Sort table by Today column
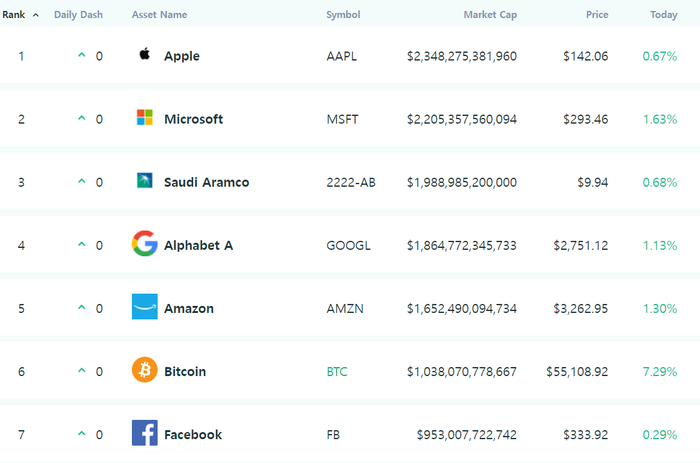The width and height of the screenshot is (700, 463). coord(663,15)
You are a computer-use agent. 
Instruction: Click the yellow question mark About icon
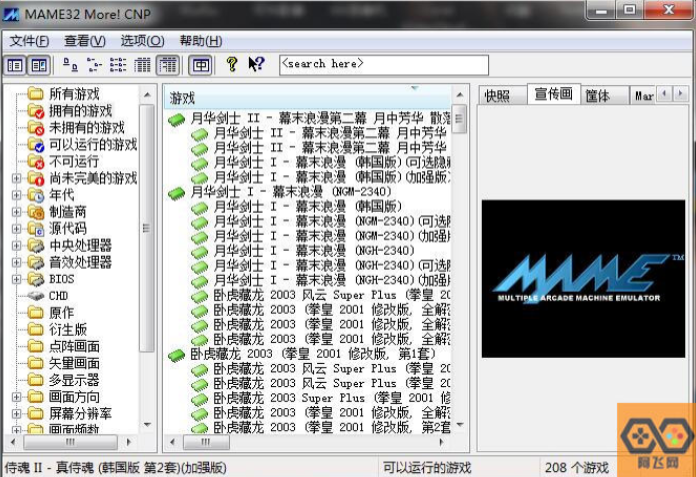(231, 65)
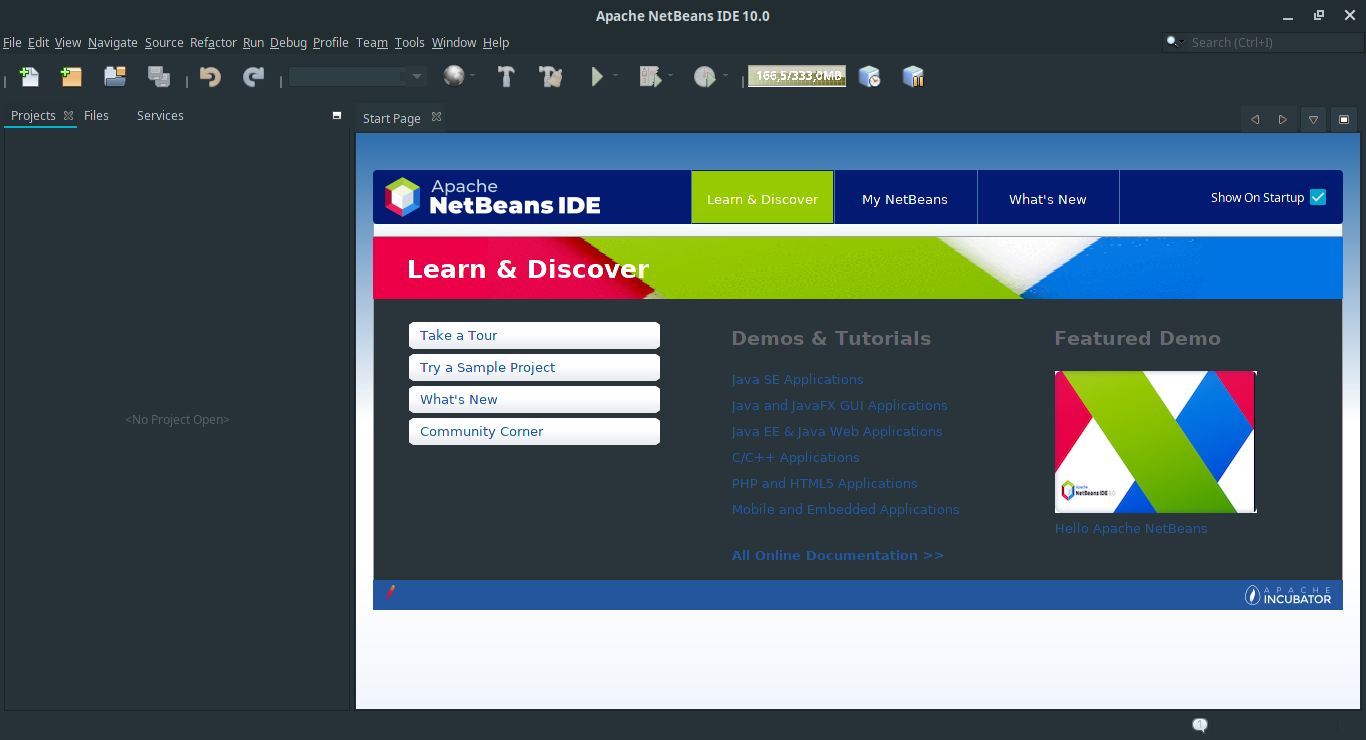Viewport: 1366px width, 740px height.
Task: Open the Refactor menu
Action: [x=213, y=43]
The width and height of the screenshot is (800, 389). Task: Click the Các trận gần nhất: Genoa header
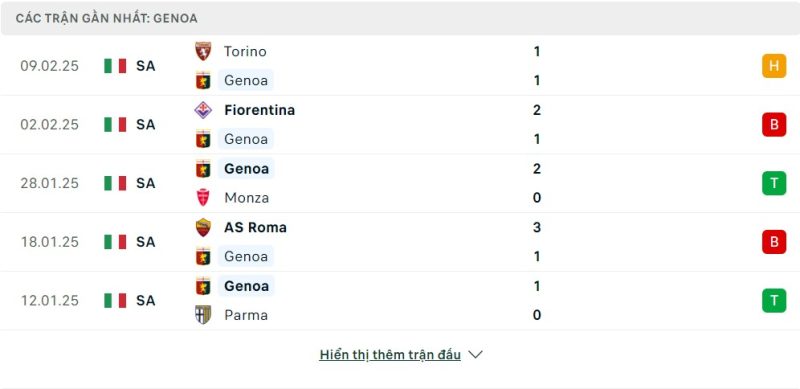[x=107, y=18]
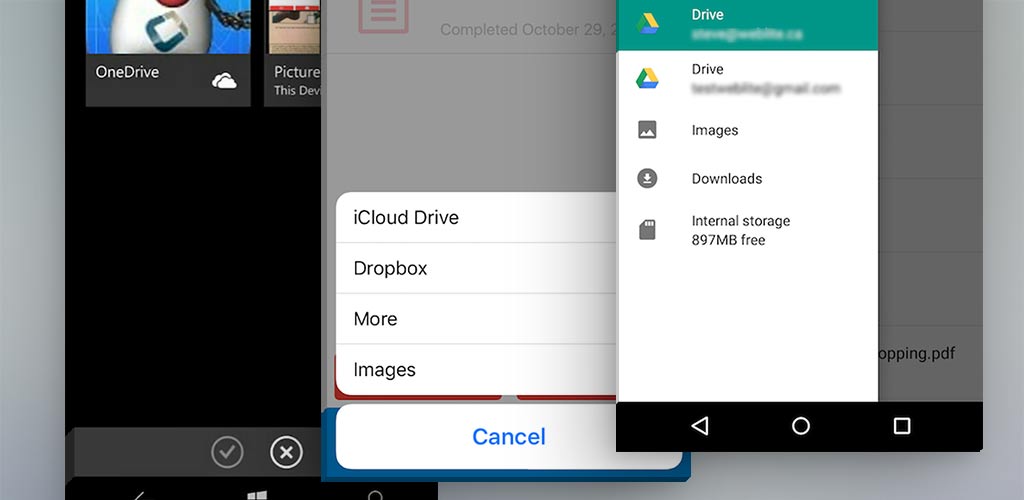This screenshot has height=500, width=1024.
Task: Tap the Google Drive icon in highlighted row
Action: pyautogui.click(x=647, y=24)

::::

AIM OF THE EXERCISE
The images are to be left out while the entries are written out exactly.

TASK SOLUTION
Sort table by Today column
The width and height of the screenshot is (700, 463). coord(663,15)
You are a computer-use agent. 
Instruction: Click the yellow question mark About icon
(231, 65)
Viewport: 1366px width, 740px height.
Task: Open the Refactor menu
Action: [x=213, y=43]
The width and height of the screenshot is (800, 389). Task: Click the Các trận gần nhất: Genoa header
[x=107, y=18]
This screenshot has height=500, width=1024.
Task: Tap the Google Drive icon in highlighted row
Action: pyautogui.click(x=647, y=24)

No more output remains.